Teks Bacaan.
Menziarahi Cut Nyak Dien

Basilius Triharyanto

Wed, 30 April 2008

Pahlawan Aceh yang terkenal ini dimakamkan di Sumedang. Peziarahnya mulai dari anggota GAM sampai tentara Indonesia yang meminta keselamatan untuk perang di Aceh.

imageMINGGU pagi, pukul 06.30, 16 Maret 2008, saya menapaki tangga permakaman keluarga Pangeran Sumedang, Pangeran Soeria Koesoemaadmaja, dan keluarga ulama besar Haji Sanusi. Lebar tangga itu sekitar dua meter, terbuat dari batu sungai. Jalan menuju makam itu agak mendaki sejauh lebih kurang 500 meter.

Belasan orang tampak membersihkan pekarangan makam. Ada yang menyapu dedaunan yang berserak, ada yang mengelap nisan. Sejumlah tukang bangunan kelihatan tengah memugar makam.

Di kanan-kiri jalan ditumbuhi perdu. Dua papan petunjuk bertuliskan “Makam Tjut Nyak Dhien” tegak di masing-masing sisi jalan. Di tepi kiri jalan mencuat sebuah papan nama berukuran kecil yang disangga batang besi. Lalu, di kanan jalan terpasang papan nama yang terpaku pada sebatang pohon, tepat di bawah panah petunjuk ada identitas makam keluarga Pangeran Soeria Koesoemaadmaja. Sekitar lima meter dari situ ada makam ibunda Mohammad Hatta, proklamator kemerdekaan Republik Indonesia, Siti Saleha. Ia wafat di Sumedang pada 13 April 1959 di usia 78 tahun. Pada 1950-an, Siti Saleha datang menjenguk salah seorang anaknya yang bertugas sebagai dokter di Sumedang dan akhirnya, ia tutup usia di kota ini.

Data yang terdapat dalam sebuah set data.
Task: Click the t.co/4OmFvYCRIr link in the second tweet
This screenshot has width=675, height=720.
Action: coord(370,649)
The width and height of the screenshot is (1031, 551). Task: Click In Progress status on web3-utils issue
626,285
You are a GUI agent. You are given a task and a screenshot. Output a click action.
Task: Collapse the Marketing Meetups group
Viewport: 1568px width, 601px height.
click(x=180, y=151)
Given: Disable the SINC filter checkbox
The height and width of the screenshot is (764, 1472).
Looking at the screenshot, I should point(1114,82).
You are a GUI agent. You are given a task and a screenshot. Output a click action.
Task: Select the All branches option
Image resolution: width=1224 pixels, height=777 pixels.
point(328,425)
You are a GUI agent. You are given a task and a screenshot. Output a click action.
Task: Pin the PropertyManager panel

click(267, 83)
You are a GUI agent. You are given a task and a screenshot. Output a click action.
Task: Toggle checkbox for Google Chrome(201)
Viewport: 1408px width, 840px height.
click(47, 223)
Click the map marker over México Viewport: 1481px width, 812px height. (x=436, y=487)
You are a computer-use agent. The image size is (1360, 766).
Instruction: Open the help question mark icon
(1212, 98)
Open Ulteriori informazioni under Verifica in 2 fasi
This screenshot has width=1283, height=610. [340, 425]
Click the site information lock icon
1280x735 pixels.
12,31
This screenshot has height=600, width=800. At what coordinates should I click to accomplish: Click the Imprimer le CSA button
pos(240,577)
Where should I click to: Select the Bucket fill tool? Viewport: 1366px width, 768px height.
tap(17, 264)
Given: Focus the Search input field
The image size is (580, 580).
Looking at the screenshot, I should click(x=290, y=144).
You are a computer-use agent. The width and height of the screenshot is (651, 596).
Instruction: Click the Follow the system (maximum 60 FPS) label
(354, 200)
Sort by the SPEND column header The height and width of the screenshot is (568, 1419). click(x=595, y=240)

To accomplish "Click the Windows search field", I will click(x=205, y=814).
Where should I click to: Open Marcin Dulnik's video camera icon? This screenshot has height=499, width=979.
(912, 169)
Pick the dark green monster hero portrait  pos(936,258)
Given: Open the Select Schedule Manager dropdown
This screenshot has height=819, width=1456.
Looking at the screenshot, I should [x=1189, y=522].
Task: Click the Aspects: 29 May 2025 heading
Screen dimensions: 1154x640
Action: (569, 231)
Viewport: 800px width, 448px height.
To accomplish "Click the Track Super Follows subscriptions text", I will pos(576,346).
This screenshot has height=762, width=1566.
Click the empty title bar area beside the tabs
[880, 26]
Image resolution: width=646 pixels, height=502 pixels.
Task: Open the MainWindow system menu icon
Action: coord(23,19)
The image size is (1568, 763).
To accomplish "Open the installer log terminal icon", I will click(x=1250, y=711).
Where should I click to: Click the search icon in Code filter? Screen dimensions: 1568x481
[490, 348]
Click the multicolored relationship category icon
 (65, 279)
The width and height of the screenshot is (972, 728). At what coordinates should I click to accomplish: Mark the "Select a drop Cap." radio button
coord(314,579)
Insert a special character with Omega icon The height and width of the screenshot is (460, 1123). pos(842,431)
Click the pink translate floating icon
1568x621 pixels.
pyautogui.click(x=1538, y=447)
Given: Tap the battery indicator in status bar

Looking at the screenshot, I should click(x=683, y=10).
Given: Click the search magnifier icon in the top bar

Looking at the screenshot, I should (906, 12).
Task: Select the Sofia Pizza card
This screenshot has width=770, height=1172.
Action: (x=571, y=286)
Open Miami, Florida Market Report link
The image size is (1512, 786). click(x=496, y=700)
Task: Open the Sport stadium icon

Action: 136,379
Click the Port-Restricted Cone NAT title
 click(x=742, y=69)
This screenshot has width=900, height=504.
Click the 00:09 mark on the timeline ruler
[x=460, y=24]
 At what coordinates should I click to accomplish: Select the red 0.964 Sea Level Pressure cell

Tugas yang Dikerjakan.
A: Kutiplah dari teks bacaan bagian yang dimulai dengan "Basilius Triharyanto" dan berakhir dengan "tengah memugar makam.".
B: Jawablah pertanyaan berikut berdasarkan teks bacaan.
(i) Berapa lebar tangga menuju permakaman dan terbuat dari apa tangga itu?
(ii) Apa tulisan pada dua papan petunjuk di sisi jalan?
(iii) Pada usia berapa Siti Saleha wafat?
C: Lanjutkan teks bacaan tentang ziarah ke makam Cut Nyak Dien, dimulai setelah kalimat terakhirnya.
Data tersebut tidak diperlukan.

Jawaban Setiap Tugas.
A:
Basilius Triharyanto

Wed, 30 April 2008

Pahlawan Aceh yang terkenal ini dimakamkan di Sumedang. Peziarahnya mulai dari anggota GAM sampai tentara Indonesia yang meminta keselamatan untuk perang di Aceh.

imageMINGGU pagi, pukul 06.30, 16 Maret 2008, saya menapaki tangga permakaman keluarga Pangeran Sumedang, Pangeran Soeria Koesoemaadmaja, dan keluarga ulama besar Haji Sanusi. Lebar tangga itu sekitar dua meter, terbuat dari batu sungai. Jalan menuju makam itu agak mendaki sejauh lebih kurang 500 meter.

Belasan orang tampak membersihkan pekarangan makam. Ada yang menyapu dedaunan yang berserak, ada yang mengelap nisan. Sejumlah tukang bangunan kelihatan tengah memugar makam.

B:
(i) Sekitar dua meter, terbuat dari batu sungai.
(ii) "Makam Tjut Nyak Dhien".
(iii) 78 tahun.

C:
Setelah melewati papan petunjuk itu, anak tangga mulai menurun hingga saya tiba di depan gerbang makam Cut Nyak Dien, yang letaknya tepat di kaki gunung Puyuh.

Cut Nyak Dien memimpin perlawanan terhadap penjajahan Belanda setelah suaminya Teuku Umar ditembak pada 11 Februari 1899. Ia memimpin perang gerilya didampingi pengawalnya Pang Laot, yang kemudian menyerah kepada Belanda pada 6 November 1905. Setelah Pang Laot menyerah, Cut Nyak pun ditangkap. Cut Nyak kemudian dibuang ke Sumedang, Jawa Barat, karena Belanda khawatir pengaruhnya akan membuat orang-orang Aceh tetap berani melawan. Ia di Sumedang pada 1908.

Pintu gerbang besi itu terkunci. Di kiri pintu dipasang bel untuk memanggil juru kunci makam.

Makam ini dinaungi kubah dengan model rumah adat Aceh, setinggi kurang lebih 1,5 meter. Pada atapnya tergantung lampu listrik 10 watt. Di sebelah kiri makam tampak sawah menghampar dengan padi menghijau. Gemericik air sungai Cipicung memecah kesunyian di sekitar makam yang dikelilingi pepohonan tua dan tinggi.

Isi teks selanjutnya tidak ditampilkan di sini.